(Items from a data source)
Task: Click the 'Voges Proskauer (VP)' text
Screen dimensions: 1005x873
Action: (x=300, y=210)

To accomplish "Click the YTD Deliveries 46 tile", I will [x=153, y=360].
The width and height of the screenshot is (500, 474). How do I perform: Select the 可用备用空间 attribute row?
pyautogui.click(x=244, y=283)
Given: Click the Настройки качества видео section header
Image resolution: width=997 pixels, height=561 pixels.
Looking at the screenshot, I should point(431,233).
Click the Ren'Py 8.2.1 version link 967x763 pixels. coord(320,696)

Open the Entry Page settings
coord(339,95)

==

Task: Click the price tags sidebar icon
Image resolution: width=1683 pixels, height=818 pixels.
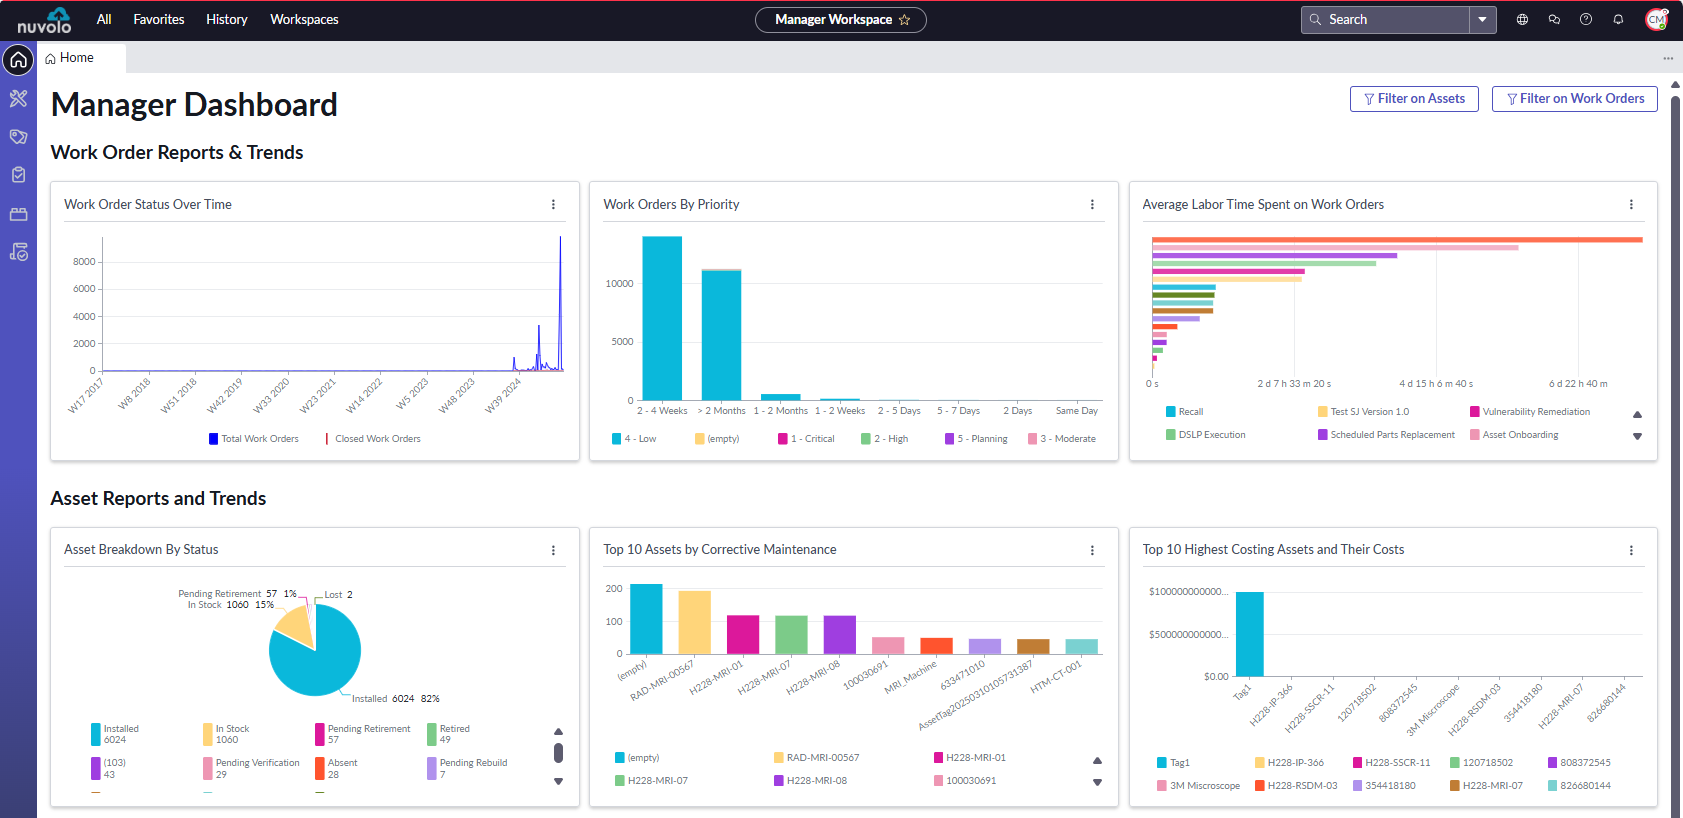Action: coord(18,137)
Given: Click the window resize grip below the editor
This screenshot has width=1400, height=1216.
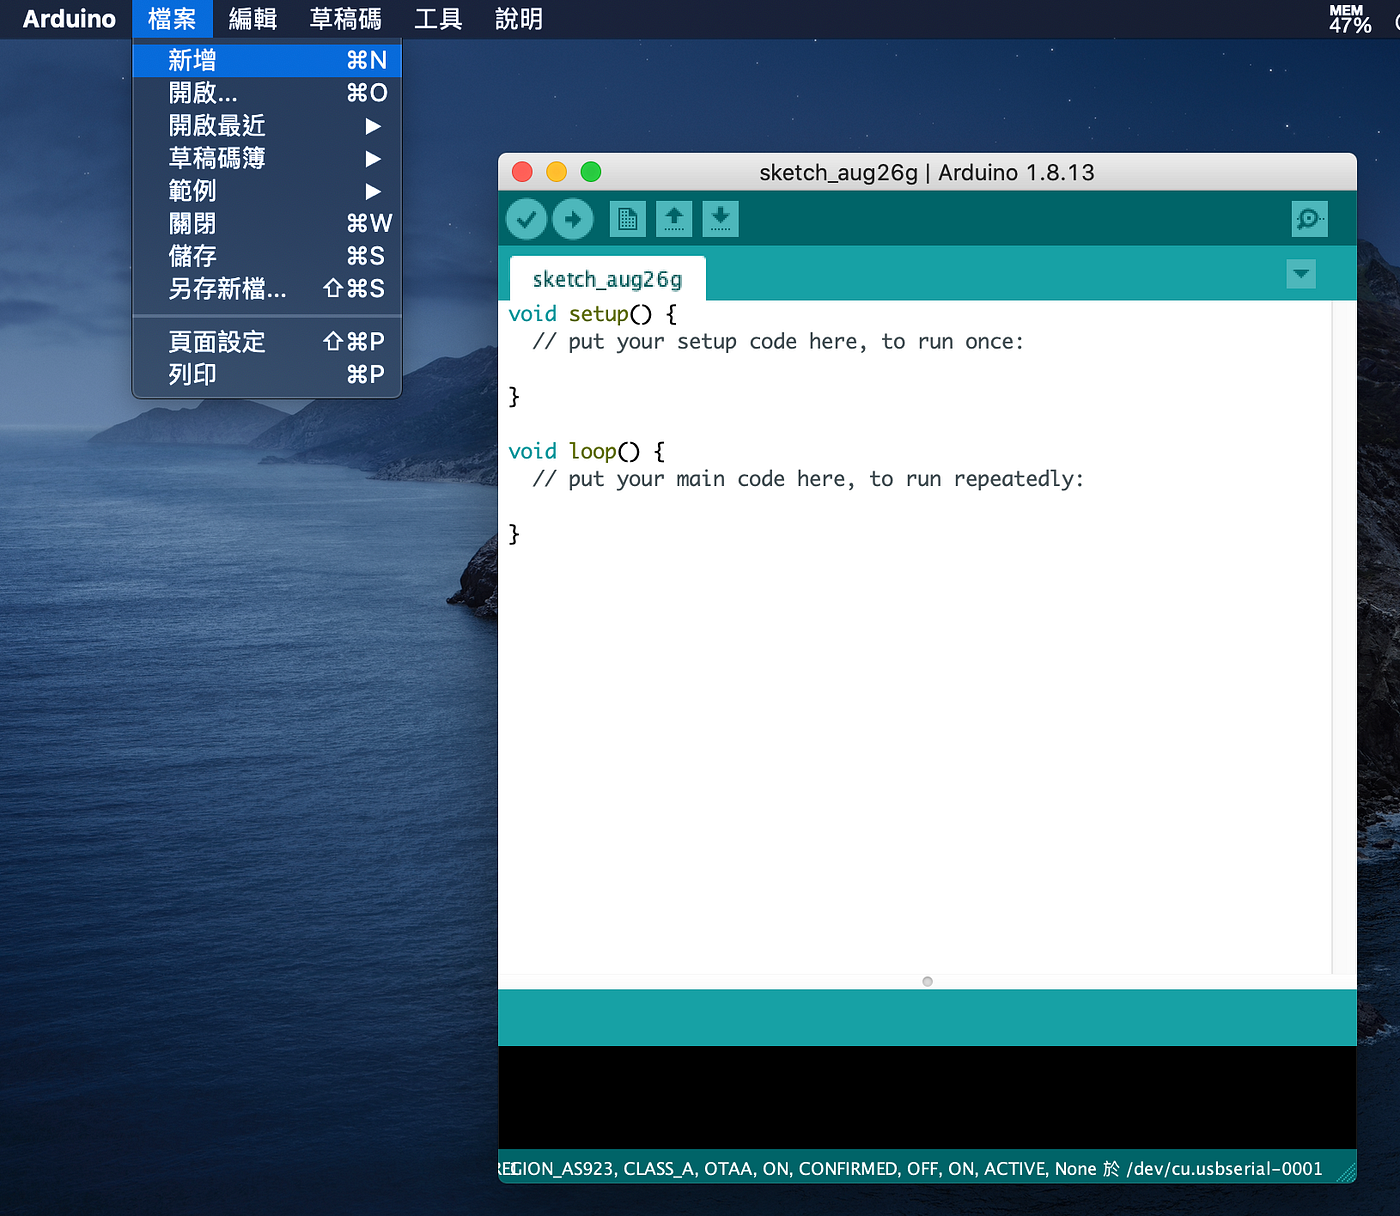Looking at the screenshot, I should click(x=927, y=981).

> _What you are asked to do_: From the records above, count how many lines hold the string "Task", then give only that number.

> _Worked solution_: 2